JM: Yes, I think so it was basically a very Scottish, very linksie feel even though we’re not on the sea and we don’t go nine holes out, nine holes back, we can’t call ourselves a links course, but we can call ourselves a links style course. And that’s what I really wanted it to be and it turned out to be. There’s more mounding, there’s a lot of tall fescue, we re-did almost all the bunkers. Not just from a design standpoint but also from a drainage standpoint and the type of sand that we use. In fact I was playing while we were deciding what kind of sand to use. I had played Conway Farms and I don’t know how you can say you ever like sand, but I liked the sand there. I hit a couple of shots out of it and I just loved the way it felt, and naturally I had good results from it. So I found out what the type of sand was and brought that back to our superintendent and we talked about it and we decided to use it.
It’s like Waupaca steep faced, I may have pronounced that wrong. But how do you say, it doesn’t wash-out. I mean if you have it on a 45 degree incline and it rains it doesn’t all wash-out it’s somewhat the shape of the crystals it kind of locks itself in place and that’s why it’s called steep face. It’s an artificial sand; it’s not something they mine, it’s something that’s made believe it or not.

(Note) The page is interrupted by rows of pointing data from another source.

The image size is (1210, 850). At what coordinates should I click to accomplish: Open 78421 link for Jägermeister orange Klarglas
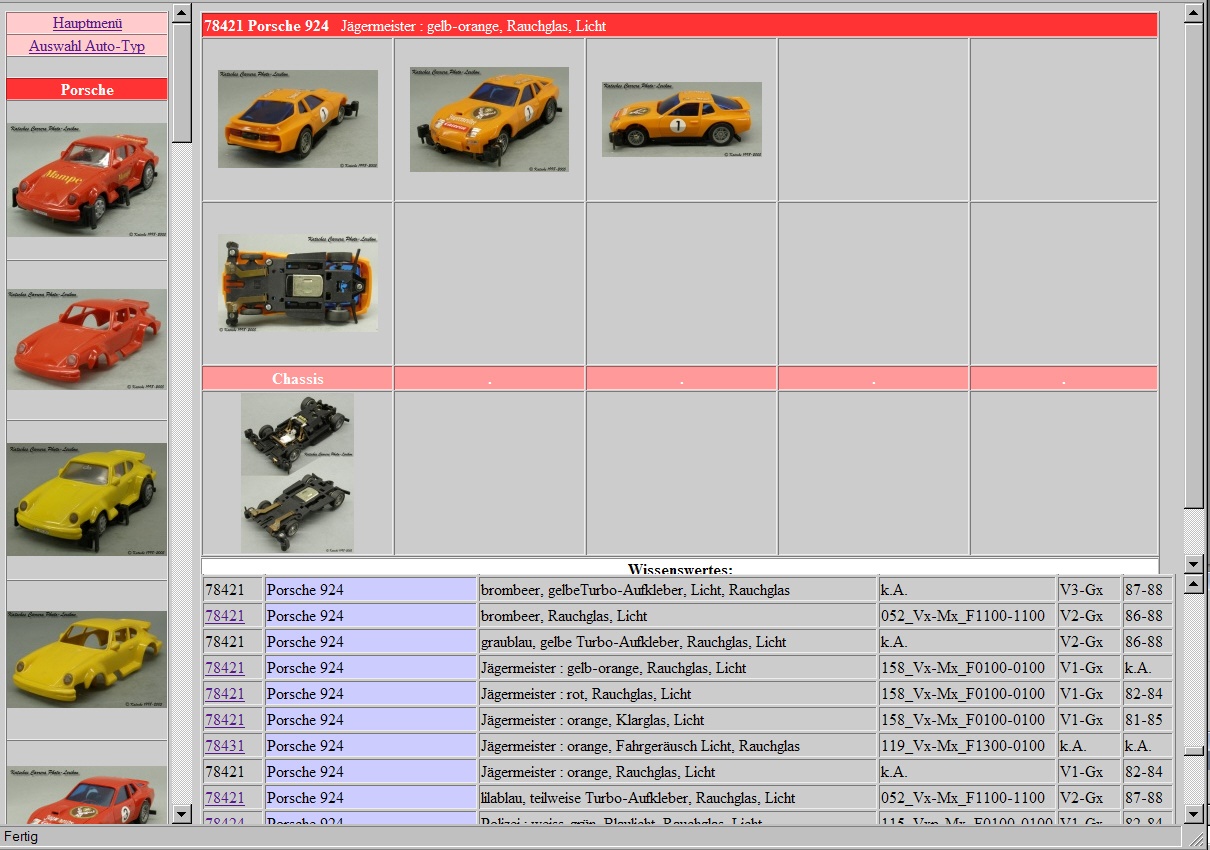224,720
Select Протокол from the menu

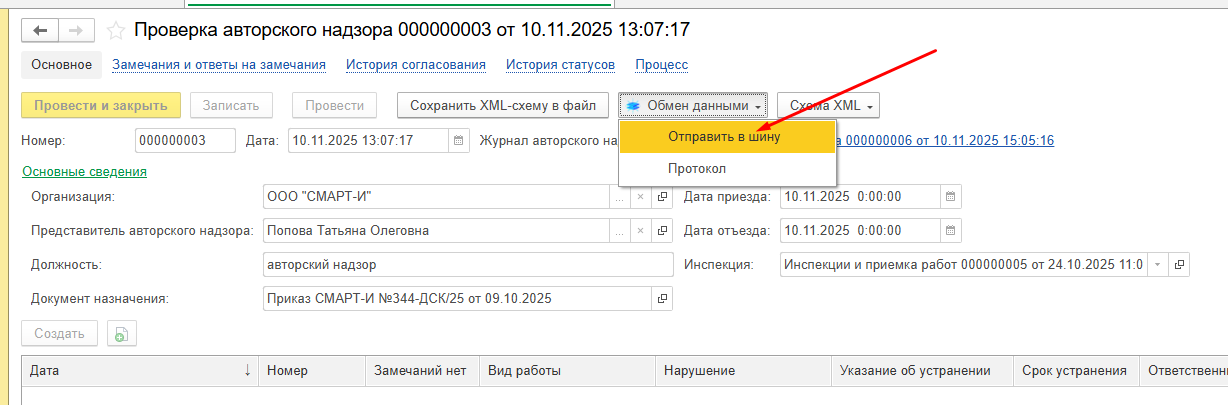697,169
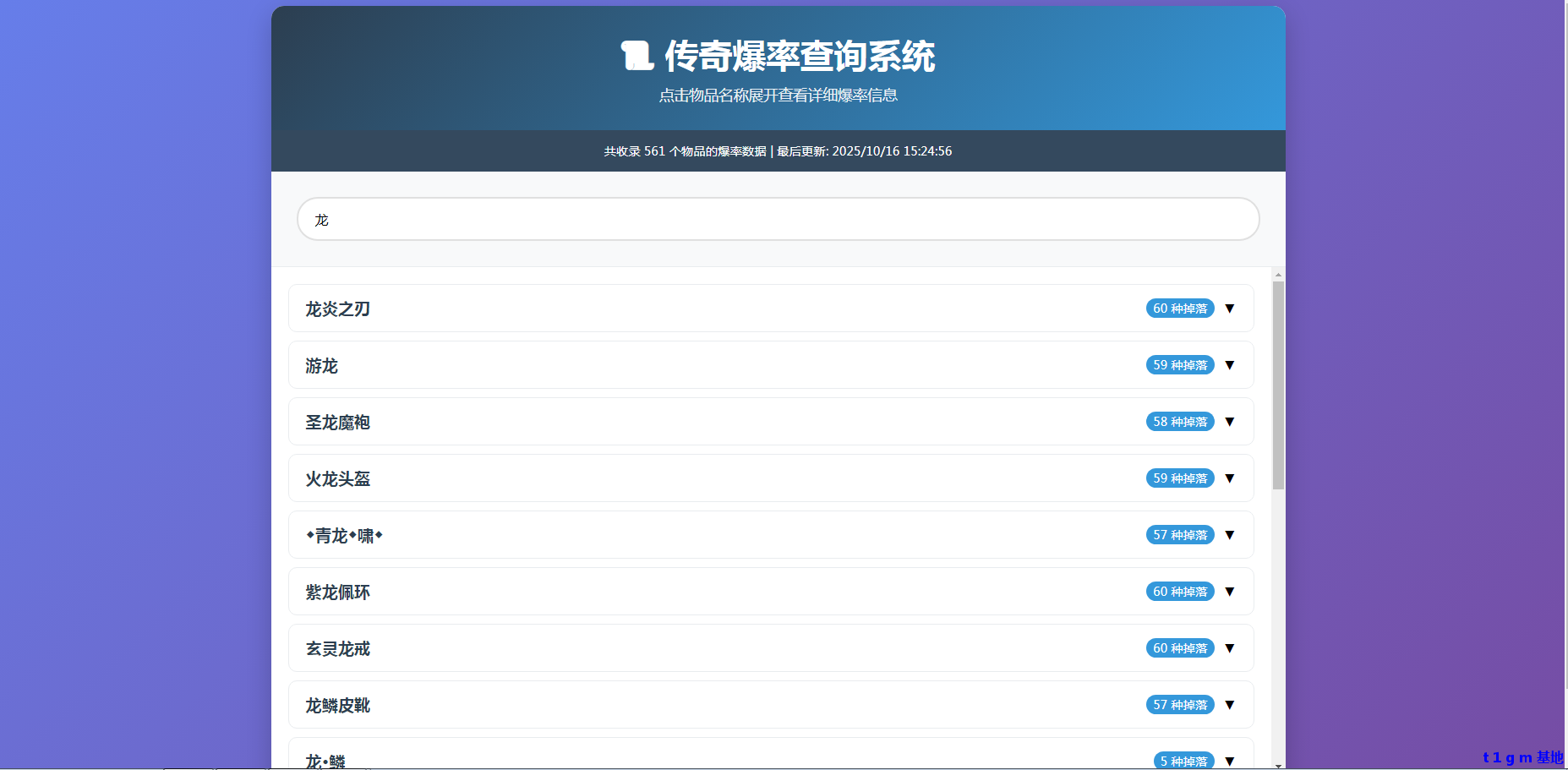The image size is (1568, 770).
Task: Expand the 紫龙佩环 arrow
Action: [x=1230, y=592]
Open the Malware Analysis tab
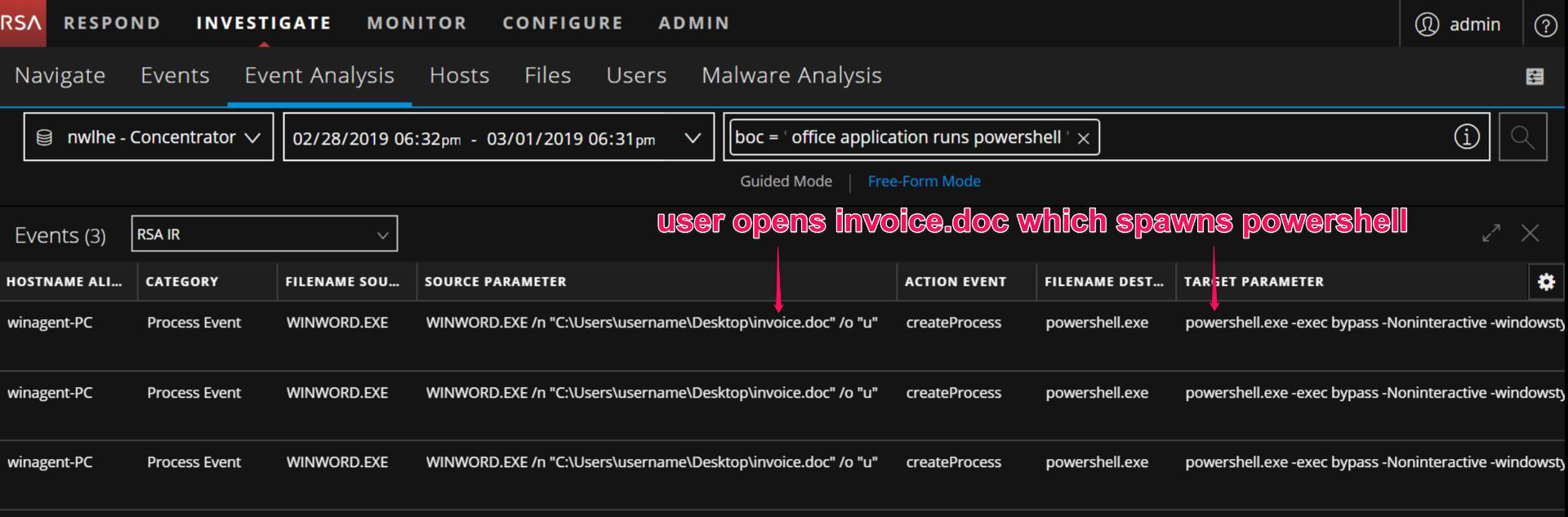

So again I’m not sure if I answered the question, but I wanted it to be Scottish links style golf course, minimal trees. The only trees we have other than the few we inherited, they are mostly quality tress. Most of them are coniferous trees, we have a number of Norway Spruce and a number of different varieties of Pine on there, but we are certainly not a woodland type golf course at all or parkland whatever term you want to use.